# WORK INSTRUCTIONS
Rewrite the stretch from the line containing "Where should I" through the end of the data, replacing "column header" with "column title" and keeping everything else the same. Leave the pictures out of your answer.

▼

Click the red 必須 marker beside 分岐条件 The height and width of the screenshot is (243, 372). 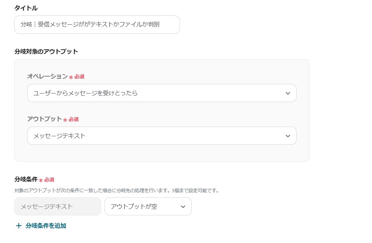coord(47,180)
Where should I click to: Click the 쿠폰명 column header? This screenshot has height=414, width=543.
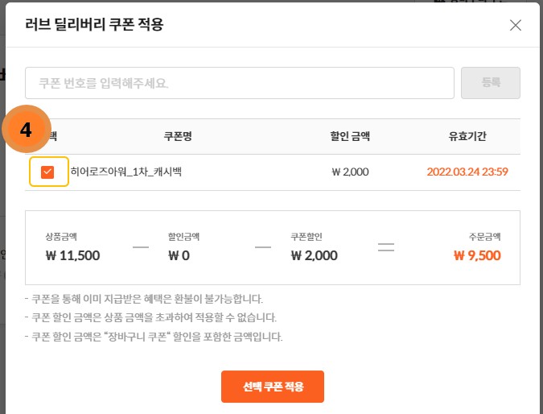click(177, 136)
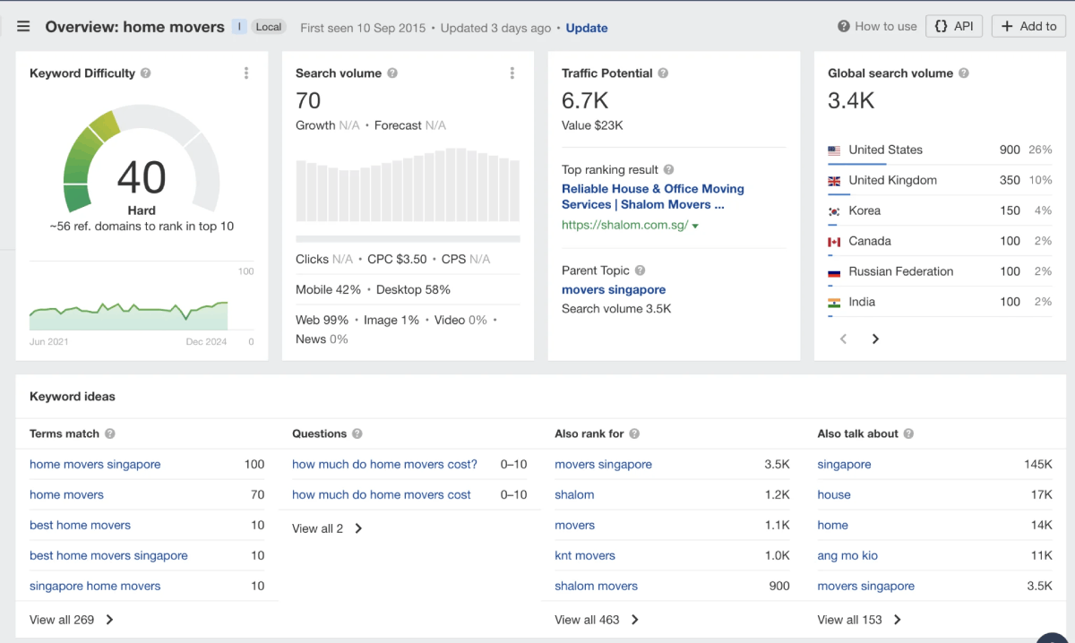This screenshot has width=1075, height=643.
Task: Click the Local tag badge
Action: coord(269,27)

▲

# EXPECTED ANSWER
Where should I click to: Click the 쿠폰명 column title? This screenshot has height=414, width=543.
click(177, 136)
This screenshot has width=1075, height=643.
Task: Click the Local tag badge
Action: coord(269,27)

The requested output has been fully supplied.